WHAT YOU HAVE TO DO ▸ Set the records down again in full, with every word kept.

DATA TO EXAMINE ▸
▬▬▬
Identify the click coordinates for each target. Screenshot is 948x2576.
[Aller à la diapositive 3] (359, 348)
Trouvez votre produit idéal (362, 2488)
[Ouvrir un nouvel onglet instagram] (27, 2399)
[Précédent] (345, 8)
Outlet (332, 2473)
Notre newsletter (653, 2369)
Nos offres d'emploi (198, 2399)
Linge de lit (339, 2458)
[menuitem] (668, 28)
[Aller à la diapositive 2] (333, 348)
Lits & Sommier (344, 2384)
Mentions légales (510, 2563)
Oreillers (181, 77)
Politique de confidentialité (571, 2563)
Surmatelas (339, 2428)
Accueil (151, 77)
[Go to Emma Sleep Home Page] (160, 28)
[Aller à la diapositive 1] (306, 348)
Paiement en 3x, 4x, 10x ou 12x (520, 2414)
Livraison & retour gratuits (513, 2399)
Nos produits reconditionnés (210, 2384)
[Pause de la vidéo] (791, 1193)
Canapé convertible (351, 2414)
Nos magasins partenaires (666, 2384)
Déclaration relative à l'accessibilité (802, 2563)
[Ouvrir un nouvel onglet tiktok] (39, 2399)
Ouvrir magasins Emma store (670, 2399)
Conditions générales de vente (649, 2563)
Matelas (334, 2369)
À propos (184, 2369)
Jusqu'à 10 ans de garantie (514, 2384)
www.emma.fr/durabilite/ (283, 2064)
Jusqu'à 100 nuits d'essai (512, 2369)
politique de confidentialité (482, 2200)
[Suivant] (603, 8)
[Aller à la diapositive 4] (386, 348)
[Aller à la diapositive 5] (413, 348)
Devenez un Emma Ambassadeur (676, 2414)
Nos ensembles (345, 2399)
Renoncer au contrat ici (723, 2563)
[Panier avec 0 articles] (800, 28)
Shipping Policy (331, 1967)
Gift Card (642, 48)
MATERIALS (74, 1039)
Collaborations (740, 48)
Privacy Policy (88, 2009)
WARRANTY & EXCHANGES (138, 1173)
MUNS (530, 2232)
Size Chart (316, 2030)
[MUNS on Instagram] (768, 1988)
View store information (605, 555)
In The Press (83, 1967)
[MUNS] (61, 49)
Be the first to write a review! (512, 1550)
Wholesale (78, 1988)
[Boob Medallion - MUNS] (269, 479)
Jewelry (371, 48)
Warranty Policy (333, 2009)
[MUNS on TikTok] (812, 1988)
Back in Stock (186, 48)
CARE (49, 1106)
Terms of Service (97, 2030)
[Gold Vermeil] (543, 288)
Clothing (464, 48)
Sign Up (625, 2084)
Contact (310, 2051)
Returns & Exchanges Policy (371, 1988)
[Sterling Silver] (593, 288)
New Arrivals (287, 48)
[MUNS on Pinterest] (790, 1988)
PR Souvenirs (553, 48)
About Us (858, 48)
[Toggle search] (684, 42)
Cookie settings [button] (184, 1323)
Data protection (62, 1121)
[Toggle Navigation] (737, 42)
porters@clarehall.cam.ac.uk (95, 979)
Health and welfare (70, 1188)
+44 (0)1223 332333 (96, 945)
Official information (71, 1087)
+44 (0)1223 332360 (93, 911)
▬▬▬
ANSWER FOR THIS EXERCISE ▸
Identify the click coordinates for each target. Screenshot is 948x2576.
[Aller à la diapositive 3] (359, 348)
Trouvez votre produit idéal (362, 2488)
[Ouvrir un nouvel onglet instagram] (27, 2399)
[Précédent] (345, 8)
Outlet (332, 2473)
Notre newsletter (653, 2369)
Nos offres d'emploi (198, 2399)
Linge de lit (339, 2458)
[menuitem] (668, 28)
[Aller à la diapositive 2] (333, 348)
Lits & Sommier (344, 2384)
Mentions légales (510, 2563)
Oreillers (181, 77)
Politique de confidentialité (571, 2563)
Surmatelas (339, 2428)
Accueil (151, 77)
[Go to Emma Sleep Home Page] (160, 28)
[Aller à la diapositive 1] (306, 348)
Paiement en 3x, 4x, 10x ou 12x (520, 2414)
Livraison & retour gratuits (513, 2399)
Nos produits reconditionnés (210, 2384)
[Pause de la vidéo] (791, 1193)
Canapé convertible (351, 2414)
Nos magasins partenaires (666, 2384)
Déclaration relative à l'accessibilité (802, 2563)
[Ouvrir un nouvel onglet tiktok] (39, 2399)
Ouvrir magasins Emma store (670, 2399)
Conditions générales de vente (649, 2563)
Matelas (334, 2369)
À propos (184, 2369)
Jusqu'à 10 ans de garantie (514, 2384)
www.emma.fr/durabilite/ (283, 2064)
Jusqu'à 100 nuits d'essai (512, 2369)
politique de confidentialité (482, 2200)
[Suivant] (603, 8)
[Aller à la diapositive 4] (386, 348)
[Aller à la diapositive 5] (413, 348)
Devenez un Emma Ambassadeur (676, 2414)
Nos ensembles (345, 2399)
Renoncer au contrat ici (723, 2563)
[Panier avec 0 articles] (800, 28)
Shipping Policy (331, 1967)
Gift Card (642, 48)
MATERIALS (74, 1039)
Collaborations (740, 48)
Privacy Policy (88, 2009)
WARRANTY & EXCHANGES (138, 1173)
MUNS (530, 2232)
Size Chart (316, 2030)
[MUNS on Instagram] (768, 1988)
View store information (605, 555)
In The Press (83, 1967)
[MUNS] (61, 49)
Be the first to write a review! (512, 1550)
Wholesale (78, 1988)
[Boob Medallion - MUNS] (269, 479)
Jewelry (371, 48)
Warranty Policy (333, 2009)
[MUNS on TikTok] (812, 1988)
Back in Stock (186, 48)
CARE (49, 1106)
Terms of Service (97, 2030)
[Gold Vermeil] (543, 288)
Clothing (464, 48)
Sign Up (625, 2084)
Contact (310, 2051)
Returns & Exchanges Policy (371, 1988)
[Sterling Silver] (593, 288)
New Arrivals (287, 48)
[MUNS on Pinterest] (790, 1988)
PR Souvenirs (553, 48)
About Us (858, 48)
[Toggle search] (684, 42)
Cookie settings [button] (184, 1323)
Data protection (62, 1121)
[Toggle Navigation] (737, 42)
porters@clarehall.cam.ac.uk (95, 979)
Health and welfare (70, 1188)
+44 (0)1223 332333 (96, 945)
Official information (71, 1087)
+44 (0)1223 332360 (93, 911)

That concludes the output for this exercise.